Lénine demonstrou que o capital tinha ultrapassado a fase da “livre concorrência” e entrado na sua fase imperialista, a fase dos monopólios: “1900-1903: os cartéis passam a ser uma das bases de toda a vida económica. O capitalismo transformou-se em imperialismo” – op. cit. p. 305.

Diz Lénine: “Não nos encontramos já [1916!!] em presença da luta da concorrência entre pequenas e grandes empresas, entre estabelecimentos tecnicamente atrasados e estabelecimentos de técnica avançada. Encontramo-nos perante o estrangulamento, pelos monopolistas, de todos aqueles que não se submetem ao monopólio, ao seu jugo, à sua arbitrariedade” – p. 309.

Hoje, a dimensão dos monopólios multiplica por muitas vezes o tamanho daqueles que Lénine pôde observar. As teorias económicas “neoliberais” servem apenas o intuito ideológico de enganar os trabalhadores e os pequenos produtores. Por exemplo, as miríades de pequenas empresas a que se chama start-ups, a quem se engana com a palavra de ordem da “livre concorrência” e cujos proprietários, desligados muitas vezes das suas origens de classe, se veem a si mesmos como empresários e sonham vir a ser um dia grandes empresários, também elas são fruto do capital monopolista. Os juros bancários alimentam a banca a quem recorrem e as dívidas que contraíram, quando entram em falência, também. Entretanto, o capital capta as melhores ideias de negócio, descarta o que não pode aproveitar, e cobra os juros da dívida das start-ups falidas.

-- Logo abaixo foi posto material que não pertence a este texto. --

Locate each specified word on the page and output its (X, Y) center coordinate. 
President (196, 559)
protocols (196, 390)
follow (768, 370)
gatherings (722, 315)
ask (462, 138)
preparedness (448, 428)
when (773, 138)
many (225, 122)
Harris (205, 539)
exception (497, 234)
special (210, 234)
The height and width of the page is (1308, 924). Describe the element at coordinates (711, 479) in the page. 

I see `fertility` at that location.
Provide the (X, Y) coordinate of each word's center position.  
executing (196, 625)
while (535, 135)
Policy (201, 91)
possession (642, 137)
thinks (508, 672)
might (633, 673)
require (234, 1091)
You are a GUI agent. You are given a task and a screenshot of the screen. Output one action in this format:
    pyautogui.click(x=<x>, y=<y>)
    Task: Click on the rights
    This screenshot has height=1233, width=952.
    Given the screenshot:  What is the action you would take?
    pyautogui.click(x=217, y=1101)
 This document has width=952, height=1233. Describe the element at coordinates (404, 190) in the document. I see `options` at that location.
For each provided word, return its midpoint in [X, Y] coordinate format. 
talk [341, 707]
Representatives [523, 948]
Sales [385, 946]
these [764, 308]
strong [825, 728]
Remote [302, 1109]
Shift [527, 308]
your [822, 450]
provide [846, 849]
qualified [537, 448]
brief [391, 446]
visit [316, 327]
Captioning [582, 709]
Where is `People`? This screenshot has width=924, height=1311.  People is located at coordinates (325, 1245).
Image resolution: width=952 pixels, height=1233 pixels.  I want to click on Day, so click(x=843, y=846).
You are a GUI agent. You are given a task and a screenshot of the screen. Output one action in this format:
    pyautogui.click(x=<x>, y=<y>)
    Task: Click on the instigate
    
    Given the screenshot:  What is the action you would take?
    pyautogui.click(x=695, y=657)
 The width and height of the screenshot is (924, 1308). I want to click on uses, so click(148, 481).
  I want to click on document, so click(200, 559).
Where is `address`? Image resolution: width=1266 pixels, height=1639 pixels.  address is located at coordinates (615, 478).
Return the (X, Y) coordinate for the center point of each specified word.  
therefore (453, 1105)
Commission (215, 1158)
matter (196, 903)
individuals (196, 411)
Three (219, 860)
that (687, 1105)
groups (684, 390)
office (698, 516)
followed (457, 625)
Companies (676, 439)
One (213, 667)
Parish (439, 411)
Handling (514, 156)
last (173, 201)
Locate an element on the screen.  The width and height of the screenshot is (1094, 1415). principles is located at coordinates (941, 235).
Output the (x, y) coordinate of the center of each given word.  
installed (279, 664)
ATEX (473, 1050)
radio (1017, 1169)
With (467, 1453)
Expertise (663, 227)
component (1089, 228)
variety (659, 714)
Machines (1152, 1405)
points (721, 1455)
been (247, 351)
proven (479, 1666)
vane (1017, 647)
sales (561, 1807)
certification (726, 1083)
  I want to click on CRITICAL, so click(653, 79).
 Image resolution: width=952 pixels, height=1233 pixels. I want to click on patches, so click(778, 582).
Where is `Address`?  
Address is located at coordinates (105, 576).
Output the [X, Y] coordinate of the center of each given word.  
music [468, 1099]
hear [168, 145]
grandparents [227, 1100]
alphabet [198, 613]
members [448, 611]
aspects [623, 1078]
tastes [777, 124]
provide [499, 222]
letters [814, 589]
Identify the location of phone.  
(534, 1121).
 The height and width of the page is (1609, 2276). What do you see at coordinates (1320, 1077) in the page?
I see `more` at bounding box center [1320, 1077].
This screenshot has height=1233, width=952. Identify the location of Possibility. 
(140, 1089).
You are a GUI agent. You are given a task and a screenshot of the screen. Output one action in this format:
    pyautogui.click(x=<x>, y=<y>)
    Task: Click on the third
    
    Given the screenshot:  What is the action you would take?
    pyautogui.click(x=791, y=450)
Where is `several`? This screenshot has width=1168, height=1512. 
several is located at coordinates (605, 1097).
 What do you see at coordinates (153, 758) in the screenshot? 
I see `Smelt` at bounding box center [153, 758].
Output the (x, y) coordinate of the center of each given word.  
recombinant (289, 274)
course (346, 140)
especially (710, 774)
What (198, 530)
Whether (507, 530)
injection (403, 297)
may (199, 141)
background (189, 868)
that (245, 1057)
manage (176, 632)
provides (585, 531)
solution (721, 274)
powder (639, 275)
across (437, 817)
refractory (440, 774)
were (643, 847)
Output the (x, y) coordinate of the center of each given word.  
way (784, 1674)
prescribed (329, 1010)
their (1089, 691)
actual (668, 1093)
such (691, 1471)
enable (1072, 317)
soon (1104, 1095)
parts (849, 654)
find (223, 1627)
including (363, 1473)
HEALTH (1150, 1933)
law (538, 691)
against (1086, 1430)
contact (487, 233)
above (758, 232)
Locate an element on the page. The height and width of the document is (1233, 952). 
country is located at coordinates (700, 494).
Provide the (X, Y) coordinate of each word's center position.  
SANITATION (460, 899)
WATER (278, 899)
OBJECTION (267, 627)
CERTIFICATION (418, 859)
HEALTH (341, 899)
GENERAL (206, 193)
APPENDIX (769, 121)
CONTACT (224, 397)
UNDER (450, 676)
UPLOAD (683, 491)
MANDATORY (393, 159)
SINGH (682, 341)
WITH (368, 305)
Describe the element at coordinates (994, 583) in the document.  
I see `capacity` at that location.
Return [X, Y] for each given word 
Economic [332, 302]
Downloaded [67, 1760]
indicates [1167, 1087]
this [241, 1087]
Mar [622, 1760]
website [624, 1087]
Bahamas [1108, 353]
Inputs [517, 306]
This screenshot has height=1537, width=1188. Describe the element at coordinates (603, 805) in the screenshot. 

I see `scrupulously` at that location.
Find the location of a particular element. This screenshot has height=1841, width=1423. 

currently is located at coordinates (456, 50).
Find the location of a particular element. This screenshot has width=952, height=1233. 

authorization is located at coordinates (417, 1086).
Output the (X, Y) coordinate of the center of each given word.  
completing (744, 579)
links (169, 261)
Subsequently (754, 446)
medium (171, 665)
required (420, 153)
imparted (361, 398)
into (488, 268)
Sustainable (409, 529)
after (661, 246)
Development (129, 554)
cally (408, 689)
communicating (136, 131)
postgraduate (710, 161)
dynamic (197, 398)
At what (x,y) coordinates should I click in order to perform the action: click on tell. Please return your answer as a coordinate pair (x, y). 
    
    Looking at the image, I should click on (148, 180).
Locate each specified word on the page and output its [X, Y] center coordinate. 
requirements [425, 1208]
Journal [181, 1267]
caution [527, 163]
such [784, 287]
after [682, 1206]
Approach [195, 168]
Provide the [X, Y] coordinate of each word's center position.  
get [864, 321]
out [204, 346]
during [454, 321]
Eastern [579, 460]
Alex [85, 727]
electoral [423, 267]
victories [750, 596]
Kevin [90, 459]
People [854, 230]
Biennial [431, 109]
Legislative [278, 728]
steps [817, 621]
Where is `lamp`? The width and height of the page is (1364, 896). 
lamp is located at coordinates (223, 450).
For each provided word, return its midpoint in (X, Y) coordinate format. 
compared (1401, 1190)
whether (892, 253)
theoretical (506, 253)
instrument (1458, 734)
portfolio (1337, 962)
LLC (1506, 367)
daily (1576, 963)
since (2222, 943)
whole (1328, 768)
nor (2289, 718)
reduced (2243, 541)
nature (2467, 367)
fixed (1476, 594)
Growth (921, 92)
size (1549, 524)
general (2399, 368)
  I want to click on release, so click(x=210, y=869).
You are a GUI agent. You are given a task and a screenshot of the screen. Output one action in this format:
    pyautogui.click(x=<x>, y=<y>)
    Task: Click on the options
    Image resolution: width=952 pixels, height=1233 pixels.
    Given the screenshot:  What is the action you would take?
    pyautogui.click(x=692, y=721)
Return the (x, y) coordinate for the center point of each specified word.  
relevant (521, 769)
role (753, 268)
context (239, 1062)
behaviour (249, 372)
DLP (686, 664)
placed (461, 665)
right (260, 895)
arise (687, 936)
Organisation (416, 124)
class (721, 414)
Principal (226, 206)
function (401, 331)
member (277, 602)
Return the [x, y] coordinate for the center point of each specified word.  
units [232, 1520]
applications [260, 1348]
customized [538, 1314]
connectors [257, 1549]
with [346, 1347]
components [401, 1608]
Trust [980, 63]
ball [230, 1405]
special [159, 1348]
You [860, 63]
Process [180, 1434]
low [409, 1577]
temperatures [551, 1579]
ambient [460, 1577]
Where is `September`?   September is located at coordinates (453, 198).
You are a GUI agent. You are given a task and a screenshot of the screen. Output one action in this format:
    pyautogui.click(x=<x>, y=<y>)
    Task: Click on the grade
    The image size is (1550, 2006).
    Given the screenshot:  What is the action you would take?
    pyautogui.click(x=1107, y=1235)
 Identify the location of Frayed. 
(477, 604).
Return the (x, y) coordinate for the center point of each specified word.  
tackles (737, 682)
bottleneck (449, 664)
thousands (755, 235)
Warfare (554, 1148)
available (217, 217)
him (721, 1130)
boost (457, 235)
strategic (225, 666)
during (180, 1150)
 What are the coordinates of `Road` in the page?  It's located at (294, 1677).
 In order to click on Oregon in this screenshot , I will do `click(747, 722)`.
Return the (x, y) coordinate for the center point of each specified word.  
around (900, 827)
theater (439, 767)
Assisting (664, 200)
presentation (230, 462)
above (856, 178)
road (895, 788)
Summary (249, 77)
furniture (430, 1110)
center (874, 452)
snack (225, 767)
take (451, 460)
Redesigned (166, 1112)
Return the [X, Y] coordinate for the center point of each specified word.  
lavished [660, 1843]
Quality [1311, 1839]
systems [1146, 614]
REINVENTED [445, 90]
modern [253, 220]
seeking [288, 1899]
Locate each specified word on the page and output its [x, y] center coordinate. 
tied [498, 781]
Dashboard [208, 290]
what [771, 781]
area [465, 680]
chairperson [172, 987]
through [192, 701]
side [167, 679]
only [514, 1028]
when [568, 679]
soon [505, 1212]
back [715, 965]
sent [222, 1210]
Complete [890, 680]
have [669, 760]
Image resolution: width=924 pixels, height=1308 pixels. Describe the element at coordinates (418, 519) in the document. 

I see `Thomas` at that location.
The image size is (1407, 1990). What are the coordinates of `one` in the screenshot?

A concorrência capitalista deixou de se verificar ao nível daquela que existia nos marcos de um mesmo Estado. A partir da sua fase imperialista, os monopólios são multinacionais, mundiais, e a parte determinante da concorrência capitalista verifica-se, em moldes diferentes, entre os grandes centros do capital financeiro, grupos monopolistas em luta entre si pela partilha do mundo, dos mercados e das matérias-primas. Os monopólios reivindicam o comércio “livre”, a “livre” circulação de capitais, deslocalizam as indústrias para os locais do mundo em que a mão-de-obra é mais barata, em que o proletariado se encontra menos organizado, não em nome da sua bela “livre concorrência”, mas para penetrar em todos os Estados e na economia mundial.

Todos os capitais, a sua concorrência, nascimento e morte, estão inevitavelmente subordinados ao capital bancário monopolista, a funcionar como um tornado que tudo aspira à sua volta.

E, no entanto, a União Europeia proclama-se a favor da “livre e sã concorrência” e tem mesmo um comissário e uma comissão dedicada ao “assunto”, quando ela própria é um dos centros imperialistas do mundo e foi criada e alargada para que os monopólios das nações mais ricas destruíssem as forças produtivas dos países mais pobres e, assim, alargar os seus mercados e submeter esses Estados.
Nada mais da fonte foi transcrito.